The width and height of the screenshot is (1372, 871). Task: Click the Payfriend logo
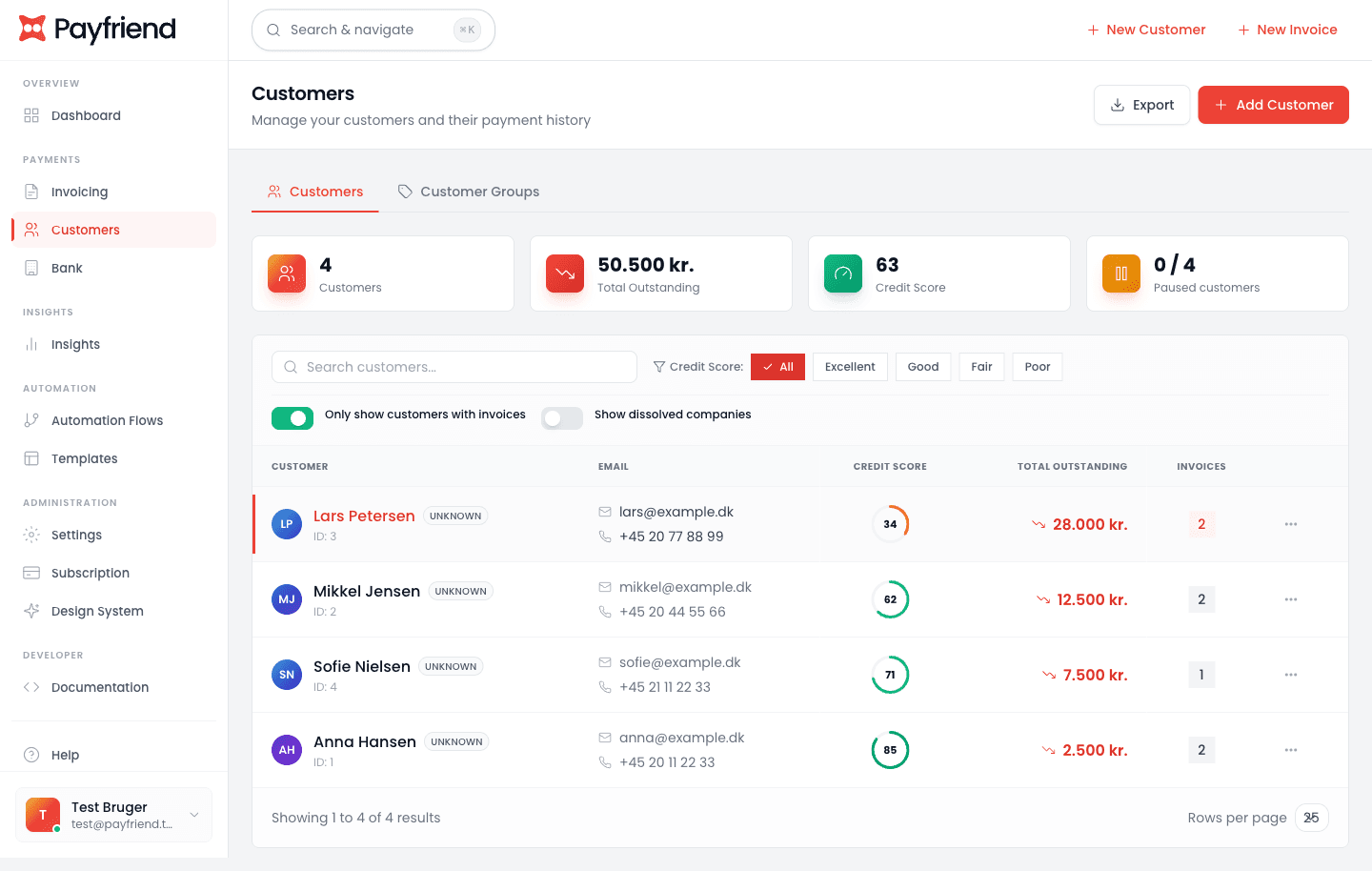tap(96, 30)
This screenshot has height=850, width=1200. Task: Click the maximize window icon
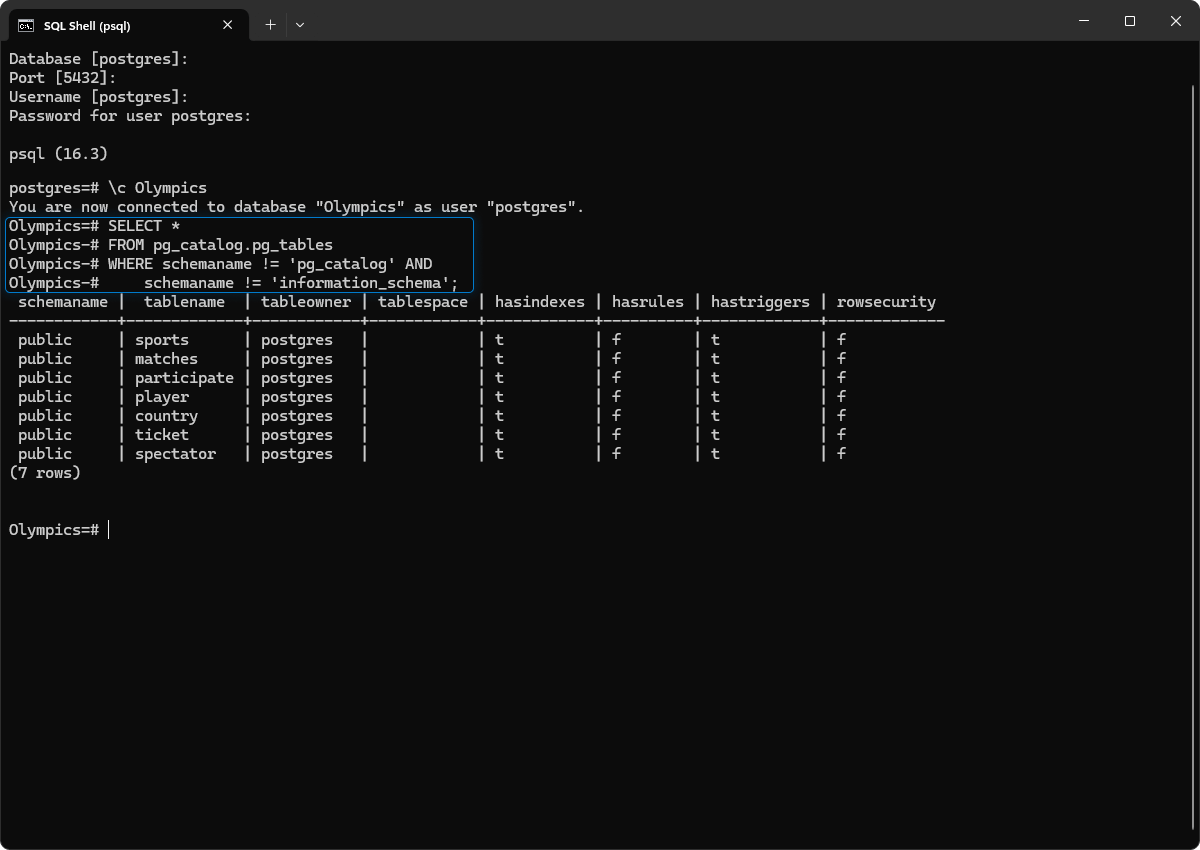1130,21
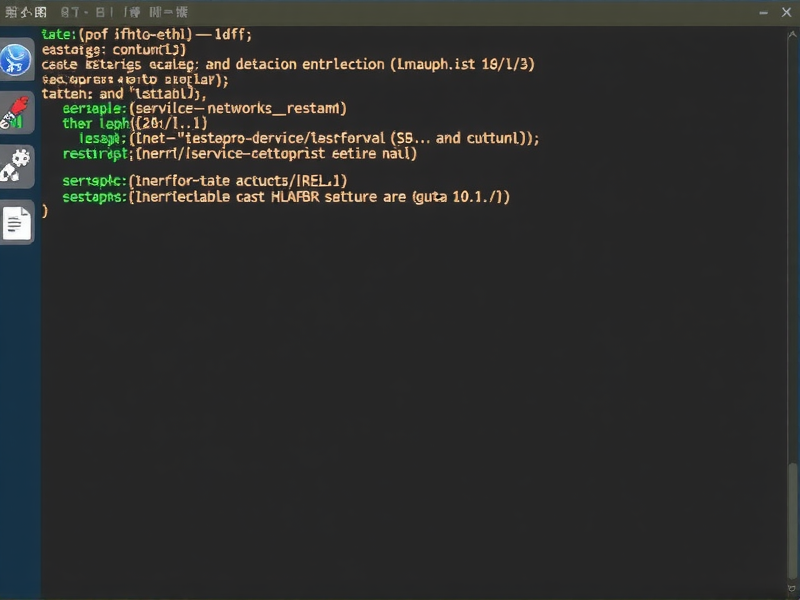Click the '(lmauph.ist 10/1/3)' text
This screenshot has width=800, height=600.
[x=462, y=64]
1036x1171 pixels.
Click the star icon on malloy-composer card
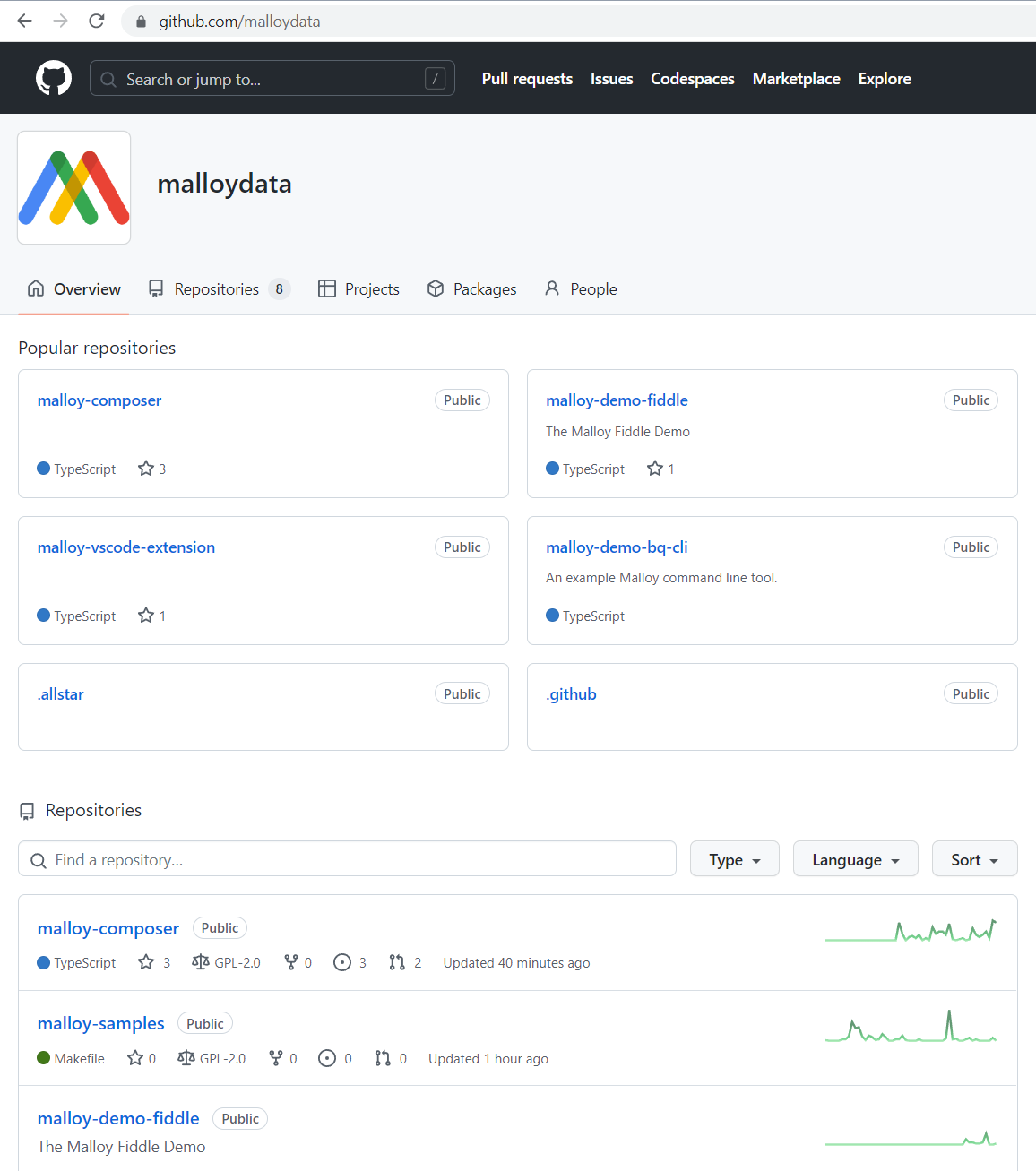pos(146,469)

* **What you are asked to do**:
Please print the span that begins at the line holding "1036x1171 pixels." and ends at the last line of the data, both ends included, with no pictures.

* **Problem solution**:
1036x1171 pixels.
Click the star icon on malloy-composer card
pos(146,469)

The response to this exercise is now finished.